FAK regulates immune checkpoints like PD-L2, and its inhibition synergizes with PD-1 blockade. JAK2^VF also elevates PD-L1, suppressing T-cell activation. We therefore investigated whether the JAK2^VF/FAK axis modulates PD-L1 expression using Rux (0.25 µM) and Def (1-3 µM). Consistent with previous reports, Rux treatment reduced PD-L1 expression. Interestingly, Def also reduced PD-L1 expression (20–30%, p < 0.05). Another immune checkpoint, TIM-3 (T-cell immunoglobulin and mucin-domain containing-3), which promotes T-cell exhaustion, was also reduced with Def (25–50% reduction, p < 0.01). Co-treatment with Rux and Def only modestly reduced TIM-3 expression. These findings suggest the JAK2^VF/FAK axis potentially promotes immune evasion and may serve as a therapeutic target in MPNs.

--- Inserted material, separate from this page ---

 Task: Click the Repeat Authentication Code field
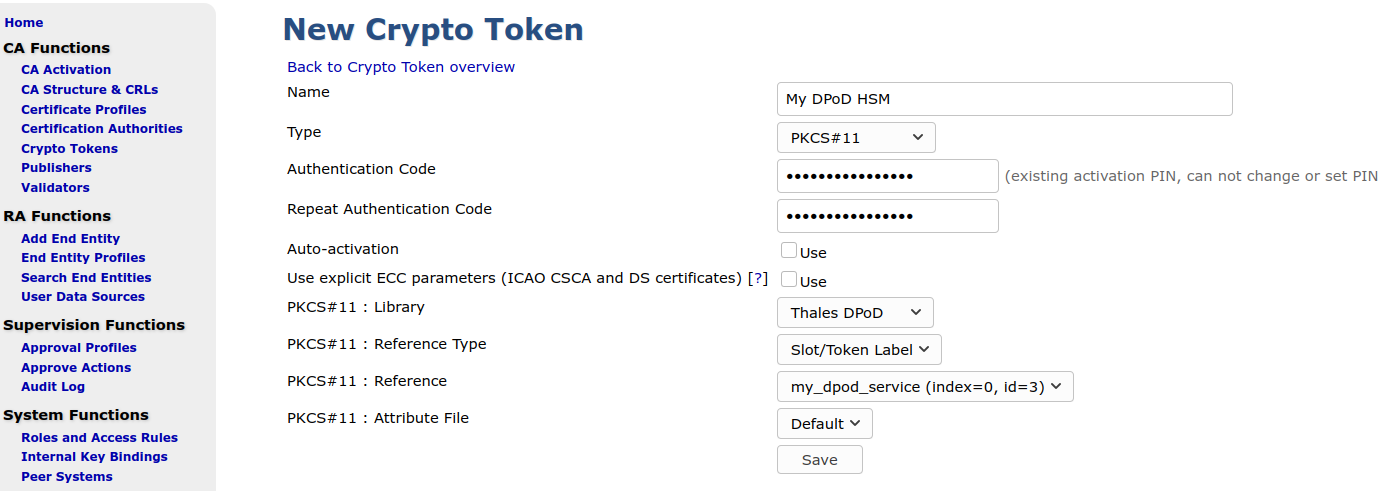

Our findings establish FAK as a functional collaborator of JAK2^VFkinase, promoting both cell survival and immune evasion in MPNs. We demonstrate that JAK2^VF physically interacts with and activates FAK, revealing a previously unrecognised signalling axis. Targeting FAK with Def synergises with Rux, enhancing cytotoxicity and disrupting key survival pathways, including the p53-MDM2 axis. Additionally, FAK inhibition reduces immune checkpoint molecules PD-L1 and TIM-3. These findings support dual JAK2 and FAK inhibition as a novel therapeutic strategy in JAK2^VF-positive MPNs.